第30話 クラン(1)


 エリーとマリアの風邪も無事に治って、それからまたいくつかクエストをこなして。

 僕らもSランク冒険者としての活動も板についてきた。

 そしてついに、僕たちが目標にしていた1000万ガルドという大金を貯めることに成功したのだ。


「やった……! 1000万だ!」

「ついにやったな……! これで……」

「ああ、クランが作れるぞ……!」


 そう、僕たちが1000万ガルドもの大金をコツコツ貯めてきたのには、理由がある。

 この世界には、いくつかの大きな塊がある。

 ギルド、パーティー、そしてクランだ。

 クランというのは、まあ、パーティーの集合体みたいなものだ。

 パーティーだけだと立場が弱いが、クランとなれば、かなりの権限を持てる。


 そのクランを立ち上げるのに必要なお金が、1000万ガルドというわけだ。

 1000万ガルドを国に支払うことで、クランを新たに設立することができる。

 クランを設立すると、さまざまな特典があるんだ。

 第一に、通常は、クエストはギルドから受けるものだ。

 フリーのパーティーはみんな、ギルドからクエストを受ける。

 だけど、クランを設立すれば、国から直接クエストを受けることができるのだ。


 クランを作れば、国から直接クランに依頼がくるようになる。

 そうすれば、かなり割のいい仕事をすることができる。

 つまり、クランというのは一種の信用のようなものだ。

 クランとして名をあげていけば、それはいずれギルドにもなる。

 まあ、クランはパーティーの上位互換のようなものだ。

 パーティーは下請けの業者、クランは元受け、ギルドはそのさらに上の大会社って感じだ。

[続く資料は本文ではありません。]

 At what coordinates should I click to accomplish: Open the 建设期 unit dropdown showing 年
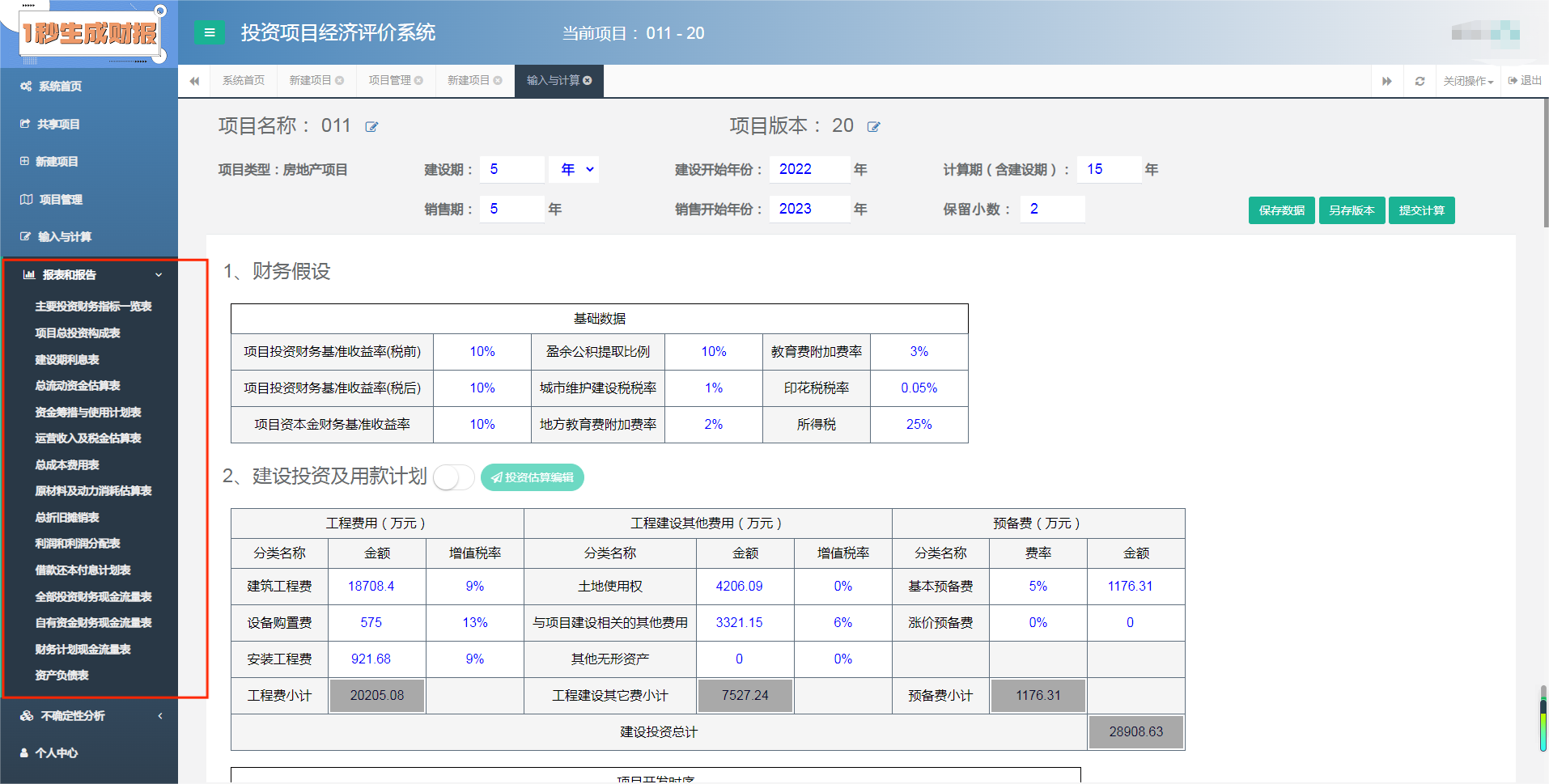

 僕たちはさらなるクエストを受けるために、クランを設立しようとしていた。

 ――というのはパーティーのメンバーに対する、表向きの理由だ。

 僕個人としては、クランを設立して、冒険者を引退するのが目的だ。

 どういうことかって?

 クランには、通常、複数のパーティーが所属するんだ。

 そして、クランに割り当てられたクエストは、所属するどのパーティーがやってもいい。

 つまり、僕たちが自分でやらなくてもいいってことだ……!


 クランリーダーになれば、自分でクエストを受けなくても、所属するパーティーにやらせることで、報酬の一部を受け取れる。

 つまりは管理職ってわけ。

 クランのお偉いさんになれば、自分でせっせと働かなくてもいいのだ。

 つまり、冒険者を穏便に引退できる……!

 だからこそ、僕はクランの設立に大賛成なのであった。


 それにクランに所属するパーティーがさらに大きくなれば、やがてギルドを設立することもできるようになる。

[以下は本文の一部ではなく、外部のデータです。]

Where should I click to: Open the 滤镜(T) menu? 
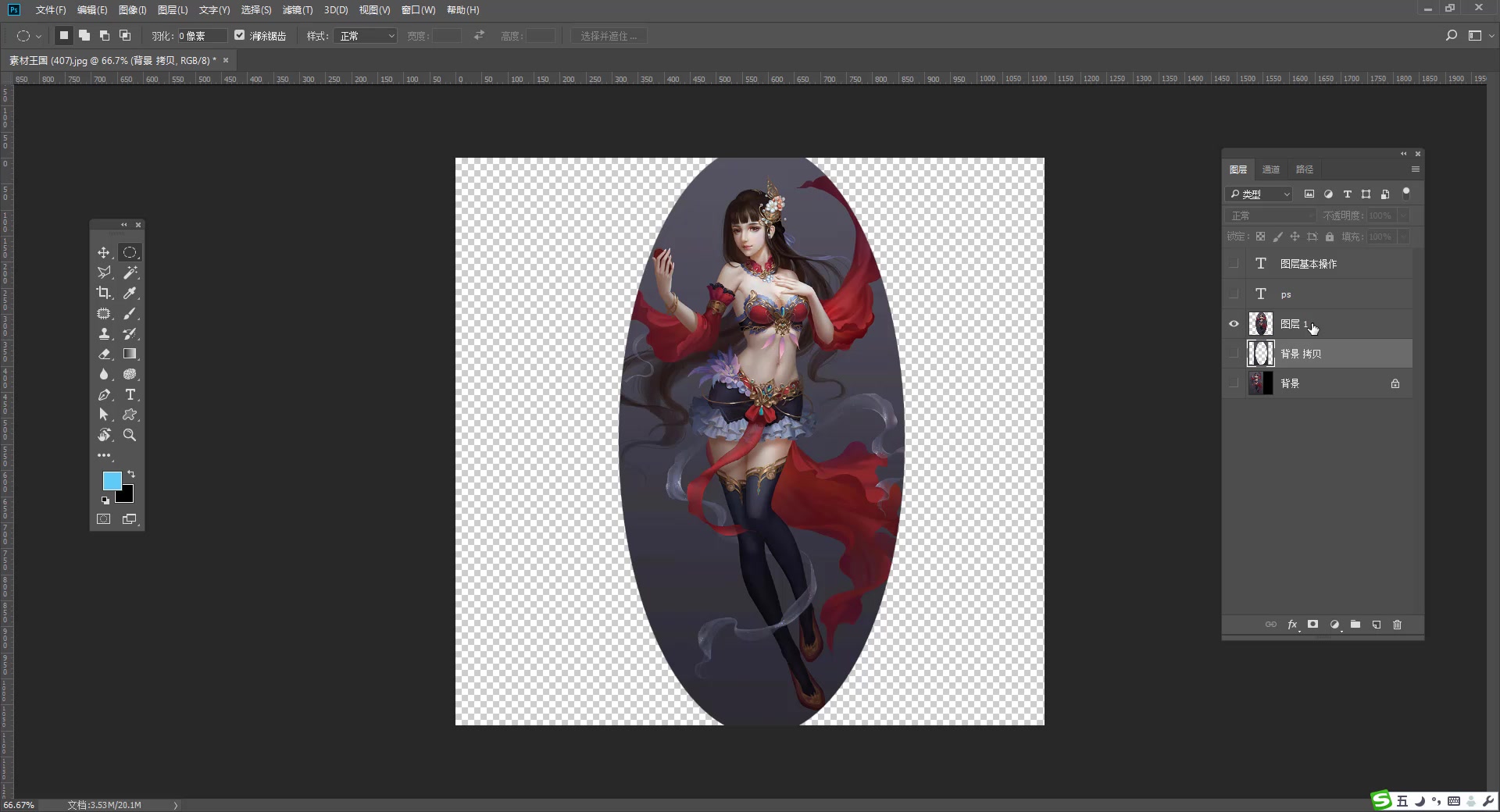(x=297, y=10)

 そうなれば、僕はギルドマスターとして遊んで暮らせるというわけだ。

 自分でクエストに出ていくギルドマスターなんかいないからね。

 そう、なにも引退だけが冒険者をやめる道じゃない。

 クランマスターからギルドマスターと、順調に出世していけば冒険者を引退できるのだ!


 もはや引退をあきらめ気味の僕は、こっちの出世コースでの隠居を目指すことにしたのだ。

 ということで、さっそく僕たちはクラン設立を申請した。

 クランの名前は、そうだな……。


 【霧雨の森羅】からとって、【森羅万象】にしよう。


 ここに、クラン【森羅万象】が設立された!


「もちろん、リーダーはノエルだよな?」

「ああ、うん。任せておいて」


 普段なら、リーダーなんて絶対にやりたくないけど、今回ばかりは僕は乗り気だよ。

 クランリーダーになれば、ギルドマスターまであともう少しだからね。

 出世コースというやつだ。

 クランリーダーになれば、クランの運営だとかで、いろいろ仕事も増える。

 そうすれば、実際に冒険者として外で活動することも少なくなるはずだ。

 このままうまくクラン運営の仕事を増やして、僕は冒険者からフェードアウトするのだ。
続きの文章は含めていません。